From a distance, the stadium appears to undulate, echoing the rising and falling ramps for spectators inside the stadium. From a closer view, it's possible to distinguish the individual steel components, looking like a chaotic thicket of supports, beams and stairs.


This is the space that will inspire people to move about, to be together and to enjoy each other's company. - Herzog and De Meuron.

To make the roof weatherproof, the spaces in the structure of the stadium are filled with a translucent membrane, just as birds pack the spaces between the woven twigs of their nests with a soft filler.

Since all of the facilities-restaurants, suites, shops and restrooms-are self-contained units, it is largely possible to do without a solid, enclosed facade. This allows natural ventilation of the stadium, which is the most important aspect of the stadium's sustainable design.

The concrete stadium bowl has been designed to bring spectators as close to the action as possible, without compromising on viewing angles. The near-circular footprint of the bowl helps maximise the field of view.

The stadium itself is located on a plinth, with slate walkways leading spectators into the Bird's Nest. The spaces between walkways have decorative features, including sunken gardens, stone squares and bamboo groves.

Of course, an important part of Olympic architecture is its ability to be useful long after the Games have finished. The stadium itself will continue to function as both a sports and performance venue, and plans exist for a shopping mall underneath the plinth from 2009.

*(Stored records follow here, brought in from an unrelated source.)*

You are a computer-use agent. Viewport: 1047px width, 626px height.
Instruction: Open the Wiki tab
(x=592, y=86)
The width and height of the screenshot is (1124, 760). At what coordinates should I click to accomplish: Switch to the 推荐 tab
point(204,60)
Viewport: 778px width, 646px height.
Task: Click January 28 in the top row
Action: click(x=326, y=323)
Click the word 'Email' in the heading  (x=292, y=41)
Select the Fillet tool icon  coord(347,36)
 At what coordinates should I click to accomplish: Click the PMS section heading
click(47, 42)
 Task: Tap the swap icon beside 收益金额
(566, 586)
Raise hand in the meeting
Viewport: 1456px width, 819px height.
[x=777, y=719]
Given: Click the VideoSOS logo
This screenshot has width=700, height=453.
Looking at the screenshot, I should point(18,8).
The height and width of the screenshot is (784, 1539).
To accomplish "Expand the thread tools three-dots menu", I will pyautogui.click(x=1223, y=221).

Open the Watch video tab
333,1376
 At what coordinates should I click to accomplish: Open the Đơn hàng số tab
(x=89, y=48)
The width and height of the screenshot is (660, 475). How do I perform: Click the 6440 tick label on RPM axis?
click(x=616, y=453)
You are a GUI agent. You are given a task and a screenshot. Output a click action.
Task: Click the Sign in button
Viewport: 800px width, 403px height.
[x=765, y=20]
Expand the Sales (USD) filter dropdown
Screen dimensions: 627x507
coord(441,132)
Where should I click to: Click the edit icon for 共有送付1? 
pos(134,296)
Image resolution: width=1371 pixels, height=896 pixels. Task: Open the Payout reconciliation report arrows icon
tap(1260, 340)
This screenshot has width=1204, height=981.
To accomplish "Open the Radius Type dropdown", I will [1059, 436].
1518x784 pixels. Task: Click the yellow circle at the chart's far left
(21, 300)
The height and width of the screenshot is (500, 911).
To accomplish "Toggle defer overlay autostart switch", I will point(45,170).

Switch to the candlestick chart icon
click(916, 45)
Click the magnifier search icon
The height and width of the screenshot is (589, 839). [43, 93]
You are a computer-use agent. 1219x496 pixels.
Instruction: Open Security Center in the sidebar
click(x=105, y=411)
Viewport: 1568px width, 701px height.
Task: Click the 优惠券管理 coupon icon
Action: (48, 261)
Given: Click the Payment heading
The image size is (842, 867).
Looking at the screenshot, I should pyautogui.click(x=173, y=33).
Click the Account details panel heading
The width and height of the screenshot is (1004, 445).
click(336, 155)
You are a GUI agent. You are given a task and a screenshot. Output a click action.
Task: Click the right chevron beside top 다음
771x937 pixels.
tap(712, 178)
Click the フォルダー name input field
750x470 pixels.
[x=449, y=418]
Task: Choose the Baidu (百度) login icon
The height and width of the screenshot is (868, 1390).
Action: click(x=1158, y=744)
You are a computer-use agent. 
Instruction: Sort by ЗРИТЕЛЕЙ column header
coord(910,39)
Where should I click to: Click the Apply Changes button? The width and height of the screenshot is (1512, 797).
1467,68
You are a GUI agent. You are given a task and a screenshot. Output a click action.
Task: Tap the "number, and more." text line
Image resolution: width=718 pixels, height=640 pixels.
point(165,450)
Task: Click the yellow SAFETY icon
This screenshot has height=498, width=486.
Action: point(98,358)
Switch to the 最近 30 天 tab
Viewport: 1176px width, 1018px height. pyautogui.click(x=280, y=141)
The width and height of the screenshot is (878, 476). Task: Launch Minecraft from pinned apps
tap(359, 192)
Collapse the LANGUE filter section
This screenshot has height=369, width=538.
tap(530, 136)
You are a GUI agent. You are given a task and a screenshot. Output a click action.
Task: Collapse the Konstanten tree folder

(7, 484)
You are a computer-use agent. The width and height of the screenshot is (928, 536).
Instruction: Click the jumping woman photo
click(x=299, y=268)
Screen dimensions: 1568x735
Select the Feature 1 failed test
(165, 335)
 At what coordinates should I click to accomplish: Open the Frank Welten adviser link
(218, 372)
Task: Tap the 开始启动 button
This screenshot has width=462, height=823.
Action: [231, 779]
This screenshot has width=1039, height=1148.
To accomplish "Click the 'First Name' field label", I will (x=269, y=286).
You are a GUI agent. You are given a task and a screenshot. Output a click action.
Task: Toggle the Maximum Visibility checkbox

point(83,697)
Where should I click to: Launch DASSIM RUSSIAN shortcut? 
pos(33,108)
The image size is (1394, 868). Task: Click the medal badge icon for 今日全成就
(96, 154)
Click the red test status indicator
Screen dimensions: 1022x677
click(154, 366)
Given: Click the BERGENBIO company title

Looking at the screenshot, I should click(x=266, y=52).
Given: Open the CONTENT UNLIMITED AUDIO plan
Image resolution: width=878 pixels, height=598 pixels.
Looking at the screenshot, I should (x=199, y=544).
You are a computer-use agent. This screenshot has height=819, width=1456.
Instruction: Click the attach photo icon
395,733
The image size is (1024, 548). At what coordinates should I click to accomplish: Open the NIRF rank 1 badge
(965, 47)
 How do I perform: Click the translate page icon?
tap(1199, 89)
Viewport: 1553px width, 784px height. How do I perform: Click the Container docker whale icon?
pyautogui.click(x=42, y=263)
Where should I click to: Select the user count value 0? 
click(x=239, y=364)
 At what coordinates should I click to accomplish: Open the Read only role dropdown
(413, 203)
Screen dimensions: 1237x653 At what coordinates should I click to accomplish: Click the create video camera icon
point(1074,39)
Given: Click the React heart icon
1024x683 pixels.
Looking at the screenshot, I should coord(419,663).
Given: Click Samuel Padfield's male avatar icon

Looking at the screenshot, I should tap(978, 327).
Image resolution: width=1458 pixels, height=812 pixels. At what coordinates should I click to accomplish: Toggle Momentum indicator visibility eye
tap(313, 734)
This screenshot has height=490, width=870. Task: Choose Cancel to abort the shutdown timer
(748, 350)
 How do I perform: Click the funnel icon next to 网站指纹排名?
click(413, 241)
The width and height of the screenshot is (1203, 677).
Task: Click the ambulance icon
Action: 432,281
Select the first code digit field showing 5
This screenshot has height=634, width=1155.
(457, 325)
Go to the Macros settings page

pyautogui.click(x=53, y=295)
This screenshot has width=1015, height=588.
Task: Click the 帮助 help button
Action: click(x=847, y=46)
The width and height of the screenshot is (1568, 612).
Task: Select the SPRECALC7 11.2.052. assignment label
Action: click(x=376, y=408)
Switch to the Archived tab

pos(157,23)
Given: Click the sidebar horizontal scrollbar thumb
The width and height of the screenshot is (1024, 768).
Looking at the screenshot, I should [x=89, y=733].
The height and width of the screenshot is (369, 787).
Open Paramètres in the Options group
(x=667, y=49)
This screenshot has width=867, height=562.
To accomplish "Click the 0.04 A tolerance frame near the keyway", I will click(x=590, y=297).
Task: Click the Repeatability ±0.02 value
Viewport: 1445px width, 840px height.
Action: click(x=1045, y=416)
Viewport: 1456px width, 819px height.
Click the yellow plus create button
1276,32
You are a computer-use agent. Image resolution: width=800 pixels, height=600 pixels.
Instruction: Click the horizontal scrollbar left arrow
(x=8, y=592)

Architects: Herzog & de Meuron

Engineers: Arup

Events: Opening and closing ceremonies, track and field events, football

Dimensions: 333m long, 298m wide, 69m high


National Aquatics Centre

PTW Architects' National Aquatics Centre's appearance is inspired by bubbles in foam. Behind the seemingly random appearance is a strict geometry that can be found in natural systems such as crystals, cells and molecular structures.

As well as being an eye-catching venue for the aquatic events of the Games, the National Aquatics Centre also sets new benchmarks for sustainable design.


This public building represents a pair of opposites with the Olympic Stadium, a Yin and Yang of fire and water. - PTW Architects.

The ' Water Cube' has been designed to make maximum use of the sun, allowing in natural light and harnessing solar energy for building and water heating.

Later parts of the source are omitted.